* Given records:
•••

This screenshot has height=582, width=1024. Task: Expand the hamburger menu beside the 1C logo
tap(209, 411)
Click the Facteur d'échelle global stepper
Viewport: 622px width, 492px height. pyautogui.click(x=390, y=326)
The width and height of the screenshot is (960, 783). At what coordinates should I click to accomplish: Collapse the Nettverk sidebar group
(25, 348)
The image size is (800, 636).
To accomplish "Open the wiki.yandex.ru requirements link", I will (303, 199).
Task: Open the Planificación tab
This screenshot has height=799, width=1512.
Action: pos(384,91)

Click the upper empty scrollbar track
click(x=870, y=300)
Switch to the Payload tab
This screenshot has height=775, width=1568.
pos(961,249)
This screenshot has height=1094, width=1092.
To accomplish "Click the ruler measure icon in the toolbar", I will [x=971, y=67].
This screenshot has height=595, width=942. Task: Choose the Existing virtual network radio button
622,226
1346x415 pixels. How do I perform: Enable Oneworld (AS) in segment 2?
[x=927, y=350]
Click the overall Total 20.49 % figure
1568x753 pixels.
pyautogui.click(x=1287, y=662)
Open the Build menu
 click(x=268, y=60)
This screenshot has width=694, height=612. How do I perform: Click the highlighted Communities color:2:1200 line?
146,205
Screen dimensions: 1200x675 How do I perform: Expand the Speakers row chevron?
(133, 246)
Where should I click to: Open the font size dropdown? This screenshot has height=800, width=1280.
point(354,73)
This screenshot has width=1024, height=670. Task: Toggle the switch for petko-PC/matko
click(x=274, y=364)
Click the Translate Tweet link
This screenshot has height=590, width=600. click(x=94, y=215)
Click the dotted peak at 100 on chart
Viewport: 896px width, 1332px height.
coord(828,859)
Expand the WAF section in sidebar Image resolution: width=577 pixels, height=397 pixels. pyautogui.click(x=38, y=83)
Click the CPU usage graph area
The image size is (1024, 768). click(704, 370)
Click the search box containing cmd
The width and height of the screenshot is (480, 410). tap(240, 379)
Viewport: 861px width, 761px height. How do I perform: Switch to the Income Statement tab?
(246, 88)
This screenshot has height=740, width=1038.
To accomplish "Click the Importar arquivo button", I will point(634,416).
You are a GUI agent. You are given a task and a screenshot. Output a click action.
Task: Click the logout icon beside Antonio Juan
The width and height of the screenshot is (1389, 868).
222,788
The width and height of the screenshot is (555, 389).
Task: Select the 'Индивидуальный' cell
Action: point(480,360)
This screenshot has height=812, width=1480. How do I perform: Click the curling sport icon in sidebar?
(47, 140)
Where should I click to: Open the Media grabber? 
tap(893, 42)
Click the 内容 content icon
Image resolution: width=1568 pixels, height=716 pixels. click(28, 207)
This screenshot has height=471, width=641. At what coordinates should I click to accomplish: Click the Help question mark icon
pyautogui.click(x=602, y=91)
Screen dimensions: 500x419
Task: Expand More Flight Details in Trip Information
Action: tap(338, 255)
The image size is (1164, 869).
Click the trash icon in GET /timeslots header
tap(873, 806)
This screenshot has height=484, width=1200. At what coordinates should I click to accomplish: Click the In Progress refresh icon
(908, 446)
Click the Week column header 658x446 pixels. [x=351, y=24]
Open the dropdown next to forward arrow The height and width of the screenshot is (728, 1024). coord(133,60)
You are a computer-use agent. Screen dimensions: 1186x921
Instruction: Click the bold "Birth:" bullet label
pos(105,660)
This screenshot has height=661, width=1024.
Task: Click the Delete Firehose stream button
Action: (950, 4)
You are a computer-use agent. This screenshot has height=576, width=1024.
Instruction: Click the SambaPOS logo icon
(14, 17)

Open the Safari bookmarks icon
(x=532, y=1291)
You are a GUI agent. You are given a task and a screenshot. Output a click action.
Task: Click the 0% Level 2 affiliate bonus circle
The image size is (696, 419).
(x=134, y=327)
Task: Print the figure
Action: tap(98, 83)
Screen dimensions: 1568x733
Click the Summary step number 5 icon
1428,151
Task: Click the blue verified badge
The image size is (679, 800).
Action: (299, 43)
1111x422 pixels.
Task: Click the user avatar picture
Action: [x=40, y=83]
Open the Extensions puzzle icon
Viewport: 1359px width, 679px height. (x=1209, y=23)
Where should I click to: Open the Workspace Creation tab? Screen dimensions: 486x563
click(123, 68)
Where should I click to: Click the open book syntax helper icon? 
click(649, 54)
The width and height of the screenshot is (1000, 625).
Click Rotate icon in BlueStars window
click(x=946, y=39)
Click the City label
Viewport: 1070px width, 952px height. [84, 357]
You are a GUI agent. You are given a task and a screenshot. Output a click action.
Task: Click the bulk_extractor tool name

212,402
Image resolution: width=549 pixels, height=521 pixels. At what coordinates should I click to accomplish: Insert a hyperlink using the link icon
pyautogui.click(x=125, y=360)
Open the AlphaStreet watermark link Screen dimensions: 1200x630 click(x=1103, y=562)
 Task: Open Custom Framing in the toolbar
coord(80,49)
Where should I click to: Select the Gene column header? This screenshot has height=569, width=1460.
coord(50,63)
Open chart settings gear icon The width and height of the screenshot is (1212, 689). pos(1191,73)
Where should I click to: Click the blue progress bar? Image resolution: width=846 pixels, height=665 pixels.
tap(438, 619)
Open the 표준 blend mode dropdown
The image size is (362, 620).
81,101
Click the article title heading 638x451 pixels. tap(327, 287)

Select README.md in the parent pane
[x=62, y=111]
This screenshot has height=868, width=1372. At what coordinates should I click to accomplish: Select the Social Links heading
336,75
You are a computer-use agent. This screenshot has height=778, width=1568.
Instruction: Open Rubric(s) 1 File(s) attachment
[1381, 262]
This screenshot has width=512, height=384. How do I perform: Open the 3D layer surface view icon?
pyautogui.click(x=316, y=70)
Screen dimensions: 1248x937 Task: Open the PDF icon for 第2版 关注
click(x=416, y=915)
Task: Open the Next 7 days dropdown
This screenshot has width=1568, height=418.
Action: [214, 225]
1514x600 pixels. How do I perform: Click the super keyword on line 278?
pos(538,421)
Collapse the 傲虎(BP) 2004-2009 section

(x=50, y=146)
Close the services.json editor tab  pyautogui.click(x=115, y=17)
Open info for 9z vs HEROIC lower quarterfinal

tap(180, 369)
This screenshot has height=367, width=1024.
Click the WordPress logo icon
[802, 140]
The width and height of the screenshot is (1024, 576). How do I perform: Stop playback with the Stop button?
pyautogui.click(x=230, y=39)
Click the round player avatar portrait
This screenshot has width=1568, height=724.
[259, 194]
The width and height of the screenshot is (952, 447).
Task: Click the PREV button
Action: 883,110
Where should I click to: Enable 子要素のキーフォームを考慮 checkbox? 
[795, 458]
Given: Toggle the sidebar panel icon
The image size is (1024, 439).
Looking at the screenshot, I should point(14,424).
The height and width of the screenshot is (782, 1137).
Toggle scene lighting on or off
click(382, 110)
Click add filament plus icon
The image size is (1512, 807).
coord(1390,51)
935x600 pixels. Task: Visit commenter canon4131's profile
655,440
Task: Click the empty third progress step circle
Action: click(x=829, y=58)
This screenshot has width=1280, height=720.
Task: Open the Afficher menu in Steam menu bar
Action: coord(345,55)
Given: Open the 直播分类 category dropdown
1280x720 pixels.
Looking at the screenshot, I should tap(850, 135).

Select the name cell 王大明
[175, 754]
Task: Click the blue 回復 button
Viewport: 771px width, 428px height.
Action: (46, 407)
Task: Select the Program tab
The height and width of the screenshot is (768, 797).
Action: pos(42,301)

•••

* What you should do:
Reproduce the data in full. Nothing in it may be altered.

* Result of this task:
This screenshot has height=582, width=1024. Task: Expand the hamburger menu beside the 1C logo
tap(209, 411)
Click the Facteur d'échelle global stepper
Viewport: 622px width, 492px height. pyautogui.click(x=390, y=326)
The width and height of the screenshot is (960, 783). At what coordinates should I click to accomplish: Collapse the Nettverk sidebar group
(25, 348)
The image size is (800, 636).
To accomplish "Open the wiki.yandex.ru requirements link", I will (303, 199).
Task: Open the Planificación tab
This screenshot has height=799, width=1512.
Action: pos(384,91)

Click the upper empty scrollbar track
click(x=870, y=300)
Switch to the Payload tab
This screenshot has height=775, width=1568.
pos(961,249)
This screenshot has height=1094, width=1092.
To accomplish "Click the ruler measure icon in the toolbar", I will [x=971, y=67].
This screenshot has height=595, width=942. Task: Choose the Existing virtual network radio button
622,226
1346x415 pixels. How do I perform: Enable Oneworld (AS) in segment 2?
[x=927, y=350]
Click the overall Total 20.49 % figure
1568x753 pixels.
pyautogui.click(x=1287, y=662)
Open the Build menu
 click(x=268, y=60)
This screenshot has width=694, height=612. How do I perform: Click the highlighted Communities color:2:1200 line?
146,205
Screen dimensions: 1200x675 How do I perform: Expand the Speakers row chevron?
(133, 246)
Where should I click to: Open the font size dropdown? This screenshot has height=800, width=1280.
point(354,73)
This screenshot has width=1024, height=670. Task: Toggle the switch for petko-PC/matko
click(x=274, y=364)
Click the Translate Tweet link
This screenshot has height=590, width=600. click(x=94, y=215)
Click the dotted peak at 100 on chart
Viewport: 896px width, 1332px height.
coord(828,859)
Expand the WAF section in sidebar Image resolution: width=577 pixels, height=397 pixels. pyautogui.click(x=38, y=83)
Click the CPU usage graph area
The image size is (1024, 768). click(704, 370)
Click the search box containing cmd
The width and height of the screenshot is (480, 410). tap(240, 379)
Viewport: 861px width, 761px height. How do I perform: Switch to the Income Statement tab?
(246, 88)
This screenshot has height=740, width=1038.
To accomplish "Click the Importar arquivo button", I will point(634,416).
You are a GUI agent. You are given a task and a screenshot. Output a click action.
Task: Click the logout icon beside Antonio Juan
The width and height of the screenshot is (1389, 868).
222,788
The width and height of the screenshot is (555, 389).
Task: Select the 'Индивидуальный' cell
Action: point(480,360)
This screenshot has height=812, width=1480. How do I perform: Click the curling sport icon in sidebar?
(47, 140)
Where should I click to: Open the Media grabber? 
tap(893, 42)
Click the 内容 content icon
Image resolution: width=1568 pixels, height=716 pixels. click(28, 207)
This screenshot has height=471, width=641. At what coordinates should I click to accomplish: Click the Help question mark icon
pyautogui.click(x=602, y=91)
Screen dimensions: 500x419
Task: Expand More Flight Details in Trip Information
Action: tap(338, 255)
The image size is (1164, 869).
Click the trash icon in GET /timeslots header
tap(873, 806)
This screenshot has height=484, width=1200. At what coordinates should I click to accomplish: Click the In Progress refresh icon
(908, 446)
Click the Week column header 658x446 pixels. [x=351, y=24]
Open the dropdown next to forward arrow The height and width of the screenshot is (728, 1024). coord(133,60)
You are a computer-use agent. Screen dimensions: 1186x921
Instruction: Click the bold "Birth:" bullet label
pos(105,660)
This screenshot has height=661, width=1024.
Task: Click the Delete Firehose stream button
Action: (950, 4)
You are a computer-use agent. This screenshot has height=576, width=1024.
Instruction: Click the SambaPOS logo icon
(14, 17)

Open the Safari bookmarks icon
(x=532, y=1291)
You are a GUI agent. You are given a task and a screenshot. Output a click action.
Task: Click the 0% Level 2 affiliate bonus circle
The image size is (696, 419).
(x=134, y=327)
Task: Print the figure
Action: tap(98, 83)
Screen dimensions: 1568x733
Click the Summary step number 5 icon
1428,151
Task: Click the blue verified badge
The image size is (679, 800).
Action: (299, 43)
1111x422 pixels.
Task: Click the user avatar picture
Action: [x=40, y=83]
Open the Extensions puzzle icon
Viewport: 1359px width, 679px height. (x=1209, y=23)
Where should I click to: Open the Workspace Creation tab? Screen dimensions: 486x563
click(123, 68)
Where should I click to: Click the open book syntax helper icon? 
click(649, 54)
The width and height of the screenshot is (1000, 625).
Click Rotate icon in BlueStars window
click(x=946, y=39)
Click the City label
Viewport: 1070px width, 952px height. [84, 357]
You are a GUI agent. You are given a task and a screenshot. Output a click action.
Task: Click the bulk_extractor tool name

212,402
Image resolution: width=549 pixels, height=521 pixels. At what coordinates should I click to accomplish: Insert a hyperlink using the link icon
pyautogui.click(x=125, y=360)
Open the AlphaStreet watermark link Screen dimensions: 1200x630 click(x=1103, y=562)
 Task: Open Custom Framing in the toolbar
coord(80,49)
Where should I click to: Select the Gene column header? This screenshot has height=569, width=1460.
coord(50,63)
Open chart settings gear icon The width and height of the screenshot is (1212, 689). pos(1191,73)
Where should I click to: Click the blue progress bar? Image resolution: width=846 pixels, height=665 pixels.
tap(438, 619)
Open the 표준 blend mode dropdown
The image size is (362, 620).
81,101
Click the article title heading 638x451 pixels. tap(327, 287)

Select README.md in the parent pane
[x=62, y=111]
This screenshot has height=868, width=1372. At what coordinates should I click to accomplish: Select the Social Links heading
336,75
You are a computer-use agent. This screenshot has height=778, width=1568.
Instruction: Open Rubric(s) 1 File(s) attachment
[1381, 262]
This screenshot has width=512, height=384. How do I perform: Open the 3D layer surface view icon?
pyautogui.click(x=316, y=70)
Screen dimensions: 1248x937 Task: Open the PDF icon for 第2版 关注
click(x=416, y=915)
Task: Open the Next 7 days dropdown
This screenshot has width=1568, height=418.
Action: [214, 225]
1514x600 pixels. How do I perform: Click the super keyword on line 278?
pos(538,421)
Collapse the 傲虎(BP) 2004-2009 section

(x=50, y=146)
Close the services.json editor tab  pyautogui.click(x=115, y=17)
Open info for 9z vs HEROIC lower quarterfinal

tap(180, 369)
This screenshot has height=367, width=1024.
Click the WordPress logo icon
[802, 140]
The width and height of the screenshot is (1024, 576). How do I perform: Stop playback with the Stop button?
pyautogui.click(x=230, y=39)
Click the round player avatar portrait
This screenshot has width=1568, height=724.
[259, 194]
The width and height of the screenshot is (952, 447).
Task: Click the PREV button
Action: 883,110
Where should I click to: Enable 子要素のキーフォームを考慮 checkbox? 
[795, 458]
Given: Toggle the sidebar panel icon
The image size is (1024, 439).
Looking at the screenshot, I should point(14,424).
The height and width of the screenshot is (782, 1137).
Toggle scene lighting on or off
click(382, 110)
Click add filament plus icon
The image size is (1512, 807).
coord(1390,51)
935x600 pixels. Task: Visit commenter canon4131's profile
655,440
Task: Click the empty third progress step circle
Action: click(x=829, y=58)
This screenshot has width=1280, height=720.
Task: Open the Afficher menu in Steam menu bar
Action: coord(345,55)
Given: Open the 直播分类 category dropdown
1280x720 pixels.
Looking at the screenshot, I should tap(850, 135).

Select the name cell 王大明
[175, 754]
Task: Click the blue 回復 button
Viewport: 771px width, 428px height.
Action: (46, 407)
Task: Select the Program tab
The height and width of the screenshot is (768, 797).
Action: pos(42,301)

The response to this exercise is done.